Yang terpenting, dia hanya bertanggung jawab atas satu cabang dari ras mereka. Begitu mereka bersatu kembali dengan pasukan utama, akan ada tokoh-tokoh yang lebih berkuasa di atasnya. Pada saat itu, kemampuannya untuk membantunya akan semakin tidak pasti.
Dia ingin menyetujui permintaannya, tetapi dia tidak bisa. Mungkin hanya pemimpin ras mereka yang bisa menjamin hal seperti itu.
“Begitu?” tanya Long Chen setelah berpikir sejenak. “Tidak masalah. Katakan saja di mana Hutan Iblis Abadi berada, dan aku akan pergi sendiri.”
Wajah Huai Minjun menegang, tetapi sebelum dia bisa menjawab, Tetua Xifeng berkata, “Pergi sendirian? Tempat itu adalah zona terlarang bagi orang luar. Tanpa pemandu, bahkan jika kau berhasil menemukannya, kau akan dibunuh begitu mendekat.”
“Yah… masalahnya adalah, aku bahkan tidak tahu di mana letaknya,” Huai Minjun mengakui dengan canggung.
“Tidak mungkin!” Long Chen tercengang.
Huai Minjun menghela napas. “Itu benar. Hutan Iblis Abadi adalah ruang yang diciptakan oleh seorang Penguasa. Bahkan sekarang, dengan sembilan langit terbuka sepenuhnya, ia mampu bergerak. Lokasinya tidak tetap. Kita hanya bisa mencapainya dengan mengikuti petunjuk khusus setelah berkumpul di Hutan Pohon Naga.”

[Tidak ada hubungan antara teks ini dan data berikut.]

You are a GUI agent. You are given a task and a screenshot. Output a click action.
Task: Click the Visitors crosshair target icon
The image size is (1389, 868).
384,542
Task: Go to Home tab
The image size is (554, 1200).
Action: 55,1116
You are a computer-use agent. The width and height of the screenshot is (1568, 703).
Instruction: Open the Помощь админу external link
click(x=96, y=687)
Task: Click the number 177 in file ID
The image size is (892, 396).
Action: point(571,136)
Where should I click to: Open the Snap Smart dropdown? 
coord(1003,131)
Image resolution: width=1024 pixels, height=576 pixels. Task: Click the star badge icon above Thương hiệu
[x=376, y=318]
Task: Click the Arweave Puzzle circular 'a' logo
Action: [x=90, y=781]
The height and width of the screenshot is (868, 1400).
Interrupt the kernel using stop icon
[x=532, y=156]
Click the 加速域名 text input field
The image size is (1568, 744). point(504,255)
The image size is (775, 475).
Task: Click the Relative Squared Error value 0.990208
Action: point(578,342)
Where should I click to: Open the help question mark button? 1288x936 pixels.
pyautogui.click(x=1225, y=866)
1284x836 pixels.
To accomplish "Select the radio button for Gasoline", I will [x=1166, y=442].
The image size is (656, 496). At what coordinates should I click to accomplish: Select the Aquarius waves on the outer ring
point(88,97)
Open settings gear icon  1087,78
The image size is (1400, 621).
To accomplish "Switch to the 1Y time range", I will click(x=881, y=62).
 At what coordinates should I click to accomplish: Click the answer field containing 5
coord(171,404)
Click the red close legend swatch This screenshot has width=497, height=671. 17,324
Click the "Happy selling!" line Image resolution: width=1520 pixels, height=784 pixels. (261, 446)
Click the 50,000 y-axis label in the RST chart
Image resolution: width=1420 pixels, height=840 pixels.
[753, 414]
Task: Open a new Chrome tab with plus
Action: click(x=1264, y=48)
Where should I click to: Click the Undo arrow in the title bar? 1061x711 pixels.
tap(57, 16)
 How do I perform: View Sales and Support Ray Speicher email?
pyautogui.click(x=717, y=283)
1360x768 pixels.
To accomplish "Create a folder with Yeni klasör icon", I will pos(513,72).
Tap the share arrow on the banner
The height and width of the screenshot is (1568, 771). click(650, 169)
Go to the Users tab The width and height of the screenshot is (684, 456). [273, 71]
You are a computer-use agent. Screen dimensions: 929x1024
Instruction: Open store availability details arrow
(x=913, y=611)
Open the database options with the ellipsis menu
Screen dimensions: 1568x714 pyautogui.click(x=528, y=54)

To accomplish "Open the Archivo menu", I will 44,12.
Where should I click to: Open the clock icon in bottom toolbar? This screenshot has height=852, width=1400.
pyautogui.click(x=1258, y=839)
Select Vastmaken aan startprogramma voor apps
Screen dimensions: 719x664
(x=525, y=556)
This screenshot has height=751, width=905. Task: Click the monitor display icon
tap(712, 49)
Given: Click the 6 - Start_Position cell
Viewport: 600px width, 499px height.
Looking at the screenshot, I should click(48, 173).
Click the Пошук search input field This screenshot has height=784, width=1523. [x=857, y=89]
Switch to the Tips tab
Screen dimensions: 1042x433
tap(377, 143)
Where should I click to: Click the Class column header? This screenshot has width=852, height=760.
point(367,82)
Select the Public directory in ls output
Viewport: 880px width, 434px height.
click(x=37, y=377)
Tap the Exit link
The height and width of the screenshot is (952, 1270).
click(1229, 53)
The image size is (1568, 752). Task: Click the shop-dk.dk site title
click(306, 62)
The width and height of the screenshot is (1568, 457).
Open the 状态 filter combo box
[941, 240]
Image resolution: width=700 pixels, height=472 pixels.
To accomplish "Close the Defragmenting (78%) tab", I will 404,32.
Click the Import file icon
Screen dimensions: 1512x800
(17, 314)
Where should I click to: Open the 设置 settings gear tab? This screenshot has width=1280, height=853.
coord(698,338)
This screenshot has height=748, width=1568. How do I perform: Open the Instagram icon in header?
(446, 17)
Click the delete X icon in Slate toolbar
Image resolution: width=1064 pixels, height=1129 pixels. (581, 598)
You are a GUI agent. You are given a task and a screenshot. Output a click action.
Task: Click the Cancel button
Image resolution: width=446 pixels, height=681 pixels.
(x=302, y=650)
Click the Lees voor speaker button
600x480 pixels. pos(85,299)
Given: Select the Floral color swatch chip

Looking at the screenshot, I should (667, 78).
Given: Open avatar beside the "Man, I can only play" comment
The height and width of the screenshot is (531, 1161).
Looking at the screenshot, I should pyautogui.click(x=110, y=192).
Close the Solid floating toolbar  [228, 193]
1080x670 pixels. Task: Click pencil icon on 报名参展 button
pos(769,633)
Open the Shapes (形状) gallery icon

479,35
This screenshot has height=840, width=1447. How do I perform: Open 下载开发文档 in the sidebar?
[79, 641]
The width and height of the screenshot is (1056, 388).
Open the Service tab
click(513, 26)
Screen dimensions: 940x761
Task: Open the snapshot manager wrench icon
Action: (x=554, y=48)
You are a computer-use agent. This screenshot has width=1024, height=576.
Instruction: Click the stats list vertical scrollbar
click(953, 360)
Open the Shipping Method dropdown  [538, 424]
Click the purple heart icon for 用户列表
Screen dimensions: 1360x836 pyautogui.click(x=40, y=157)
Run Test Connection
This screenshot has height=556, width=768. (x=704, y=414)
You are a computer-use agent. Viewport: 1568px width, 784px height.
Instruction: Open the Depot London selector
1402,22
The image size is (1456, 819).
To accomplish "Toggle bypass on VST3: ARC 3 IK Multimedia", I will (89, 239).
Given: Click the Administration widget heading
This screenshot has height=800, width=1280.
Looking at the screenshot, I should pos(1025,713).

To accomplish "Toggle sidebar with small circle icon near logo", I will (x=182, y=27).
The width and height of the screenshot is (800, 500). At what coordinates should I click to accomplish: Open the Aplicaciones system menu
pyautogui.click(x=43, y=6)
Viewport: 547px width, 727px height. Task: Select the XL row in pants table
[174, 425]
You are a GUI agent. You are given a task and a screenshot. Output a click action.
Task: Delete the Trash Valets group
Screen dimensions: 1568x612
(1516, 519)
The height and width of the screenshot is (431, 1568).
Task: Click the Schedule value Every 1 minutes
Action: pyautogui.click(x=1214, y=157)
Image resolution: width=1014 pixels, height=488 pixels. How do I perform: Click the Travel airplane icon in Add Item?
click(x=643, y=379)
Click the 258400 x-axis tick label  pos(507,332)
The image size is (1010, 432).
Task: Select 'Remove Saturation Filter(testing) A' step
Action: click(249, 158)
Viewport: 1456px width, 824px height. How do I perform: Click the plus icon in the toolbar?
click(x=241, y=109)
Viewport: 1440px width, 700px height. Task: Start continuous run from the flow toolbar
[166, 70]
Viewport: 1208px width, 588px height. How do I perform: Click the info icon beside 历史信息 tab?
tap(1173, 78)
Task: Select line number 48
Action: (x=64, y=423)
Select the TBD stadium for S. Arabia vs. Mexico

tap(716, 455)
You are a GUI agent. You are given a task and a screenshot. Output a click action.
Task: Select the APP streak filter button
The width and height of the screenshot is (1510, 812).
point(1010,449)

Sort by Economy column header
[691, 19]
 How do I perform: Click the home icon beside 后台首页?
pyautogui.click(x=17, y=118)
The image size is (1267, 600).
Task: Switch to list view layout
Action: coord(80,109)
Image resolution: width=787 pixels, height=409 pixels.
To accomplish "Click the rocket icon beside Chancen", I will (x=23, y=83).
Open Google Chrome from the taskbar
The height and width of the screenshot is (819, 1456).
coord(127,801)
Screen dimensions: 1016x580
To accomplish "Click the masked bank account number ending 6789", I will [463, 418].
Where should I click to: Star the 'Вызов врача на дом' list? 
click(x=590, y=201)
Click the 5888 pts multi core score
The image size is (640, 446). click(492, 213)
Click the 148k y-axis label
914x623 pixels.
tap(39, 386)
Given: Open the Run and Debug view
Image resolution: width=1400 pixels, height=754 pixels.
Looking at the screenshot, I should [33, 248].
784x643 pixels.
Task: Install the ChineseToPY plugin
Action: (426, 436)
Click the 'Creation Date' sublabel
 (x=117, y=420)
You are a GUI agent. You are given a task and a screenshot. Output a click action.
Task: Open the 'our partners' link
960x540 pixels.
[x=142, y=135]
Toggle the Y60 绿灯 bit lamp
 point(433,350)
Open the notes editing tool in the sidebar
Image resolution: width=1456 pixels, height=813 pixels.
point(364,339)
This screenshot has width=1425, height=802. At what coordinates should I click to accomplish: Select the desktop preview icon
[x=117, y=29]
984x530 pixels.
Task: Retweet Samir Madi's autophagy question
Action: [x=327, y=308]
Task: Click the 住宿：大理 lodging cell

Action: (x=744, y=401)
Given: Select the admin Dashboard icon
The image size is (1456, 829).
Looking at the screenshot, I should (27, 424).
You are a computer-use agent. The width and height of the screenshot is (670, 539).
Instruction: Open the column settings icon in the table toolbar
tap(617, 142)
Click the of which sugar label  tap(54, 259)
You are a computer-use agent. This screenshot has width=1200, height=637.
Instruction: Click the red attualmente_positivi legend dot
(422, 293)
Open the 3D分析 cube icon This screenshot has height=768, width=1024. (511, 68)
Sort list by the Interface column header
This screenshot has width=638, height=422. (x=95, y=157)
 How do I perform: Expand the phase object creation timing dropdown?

“Long Chen, terserah padamu. Kau bisa ikut bersama kami ke Hutan Pohon Naga, dan aku akan meminta pemimpin ras untuk membawamu.”
Dia ragu-ragu, jauh di lubuk hatinya dia tahu bahwa peluang keberhasilannya kecil.
Masalahnya bukan hanya karena Long Chen adalah orang luar—tetapi karena dia adalah manusia . Hutan Iblis Abadi memiliki aturan ketat yang melarang manusia masuk. Jika ras Pohon Naga Abadi membawanya masuk, itu akan dianggap sebagai pelanggaran besar.
Bahkan meminta izin pun bisa menyinggung ras Pohon Willow Abadi, yang akan menjadi bencana bagi ras Pohon Naga Abadi.
Namun setelah melihat ekspresi tekad Long Chen, dia mengambil keputusan. Sekalipun hanya ada peluang sekecil apa pun, dia harus mencoba. Memiliki sedikit harapan lebih baik daripada tidak memiliki harapan sama sekali.
Long Chen mengerutkan kening tetapi memahami dilemanya. Setidaknya dia bersedia mencoba. Hanya ini yang bisa dia lakukan untuknya.
“Kalau begitu, aku akan merepotkanmu,” kata Long Chen.
Huai Minjun segera menugaskan Paman Tree untuk menemaninya. Setelah semua pulih, mereka akan berangkat.
Menariknya, generasi muda dari ras Pohon Naga Abadi tampaknya lebih tertarik daripada waspada terhadap Long Chen. Mereka mengerumuninya, penasaran dengan tamu tak terduga ini.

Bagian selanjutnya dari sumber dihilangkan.